Tuesday, December 08, 2009

I'm Only Sleeping

It's hard to believe it's been 29 years since the death of John Lennon. Ironically, this complex man of peace who had a temper as large as all outdoors was shot to death by someone he barely knew.
 
Michael Jackson's death earlier this year throws this anniversary into stark detail. While Jackson arguably had as much influence over music, particularly American music, as John Lennon and the Beatles had, Lennon outclasses Jackson by a wide margin in his influence over American culture, American politics, and America's image. From the worst, Lennon's persecution at the hands of the Nixon administration, to the best, his ultimate inclusion as the ultimate insider in America, Lennon became a totem for the burgeoning liberal anti-war movement.
 
And a hero.

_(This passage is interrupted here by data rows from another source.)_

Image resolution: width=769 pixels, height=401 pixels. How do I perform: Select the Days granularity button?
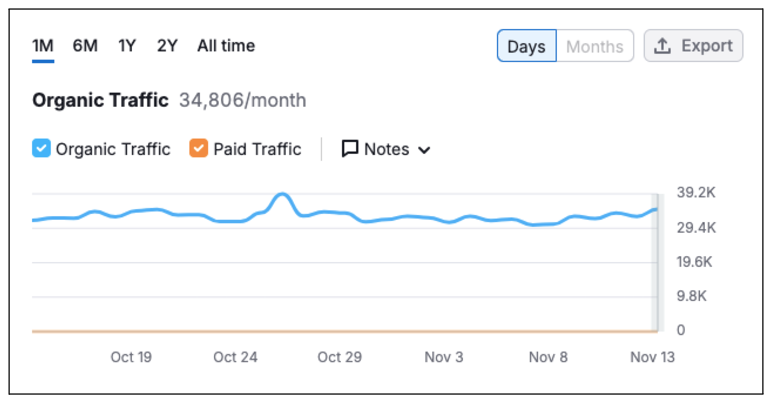pyautogui.click(x=526, y=46)
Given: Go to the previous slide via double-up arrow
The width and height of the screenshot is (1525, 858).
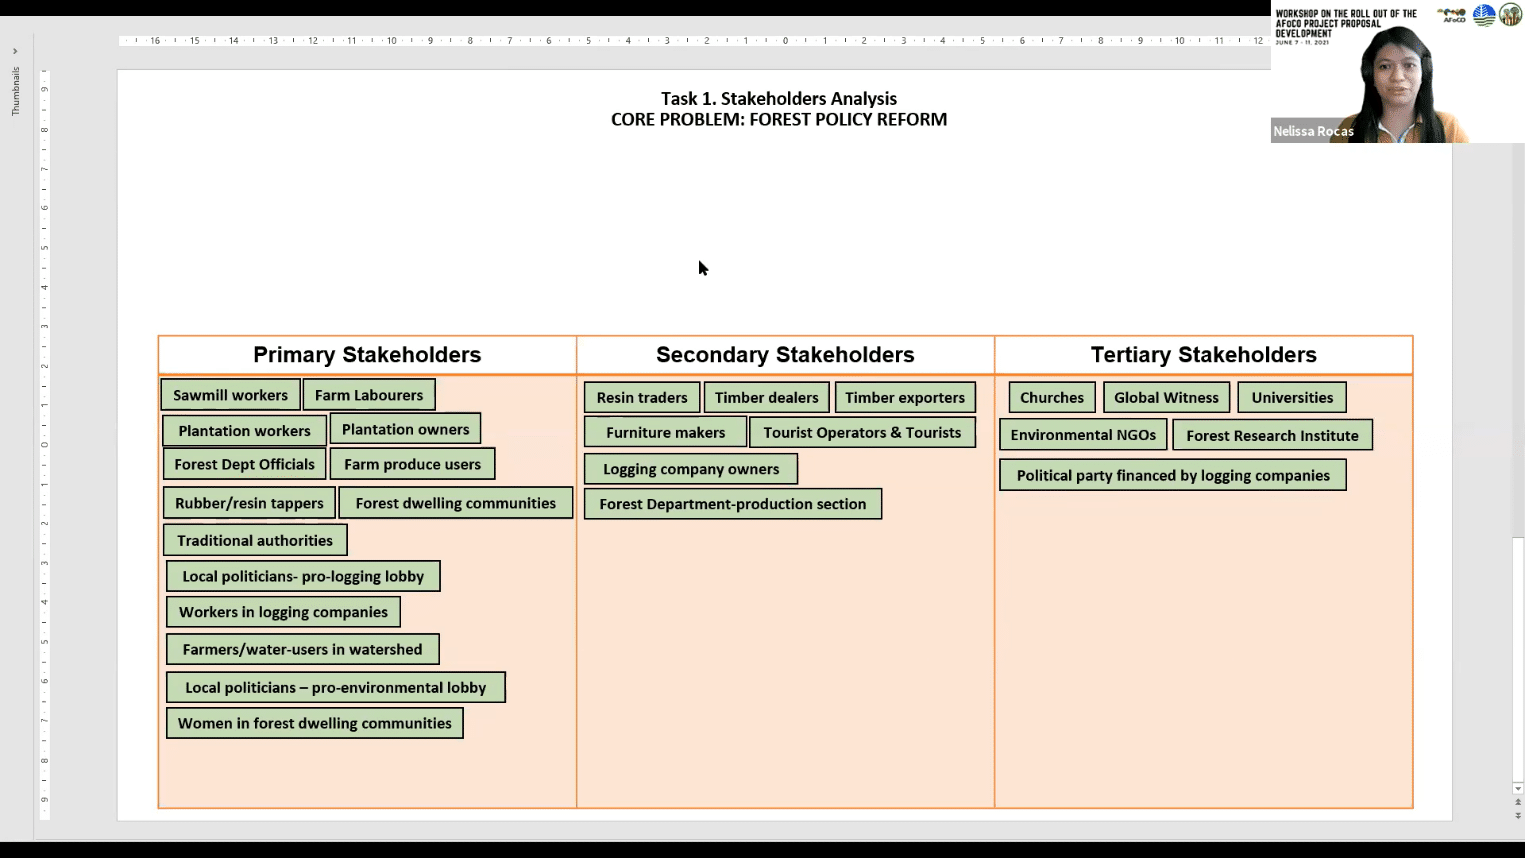Looking at the screenshot, I should [x=1518, y=804].
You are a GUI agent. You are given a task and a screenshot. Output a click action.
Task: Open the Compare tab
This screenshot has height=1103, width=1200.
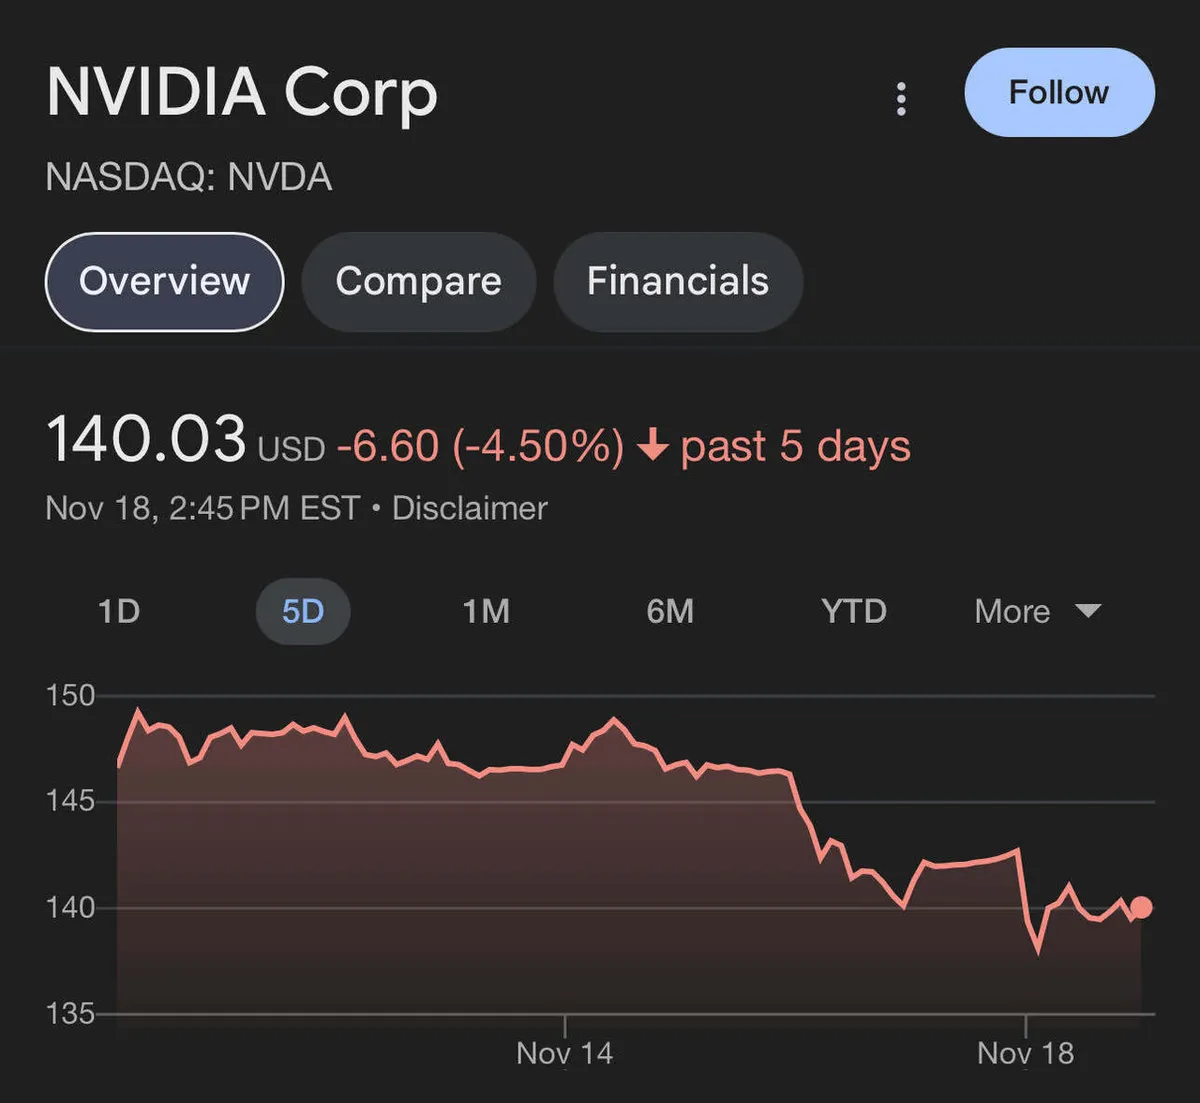click(x=418, y=281)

I confess, my favorite Beatle as a Beatle is Paul McCartney-- he's just do darned cute!-- but my favorite Beatle as a human being and world citizen is John Lennon.
 
I look around me at the world today, and wonder what John might think? Would he say that we as a people, we as Americans, have backslid? Would we have slid had he been around to be in our faces on the news or on these egregious "talk shows" that pass for open debate? Would he have become so disgusted at Ronald Reagan and the forces of evil that crept across this land over the past thirty years that he would have thrown up his hands and moved to his farm in Delaware County to raise cows (been there, by the way)?
 
If we could wake him now, what would he say about September 11 and the aftermath? I have a pretty good idea what his opinion would be of George W. Bush and the Iraq war, but would he have been more forgiving on Afghanistan?
 
What would he say about the current healthcare debate? Would he point out that England has had national health for decades and seem quite happy with it? Would he point out that Jesus would have wept to see the resources of a government used to destroy the lives of its citizens, not heal them?
 
What would he say about a black American President, besides "it's about bloody time"?
 
What would he say about the internet, besides it's obvious distortion into a giant shopping mall? Would he approve of the fact that it's bringing billions of people closer together, despite the fact that it's also exposing the inherent hatred of those who fear change? Or would he take note that it still has a long way to go?
 
Would he have, as a Beatle, used the internet to its fullest ideal, to broadcast a message that billions could respond to in real time, to come together over him and reach out to each other? To see that we share as much in common with the farmer in Katmandu as we do the shopkeeper in Kankakee?
 
What would he say about technology?
 
What would he say about global warming? "We are all water from different rivers"?
 
Imagine if we gave peace a chance...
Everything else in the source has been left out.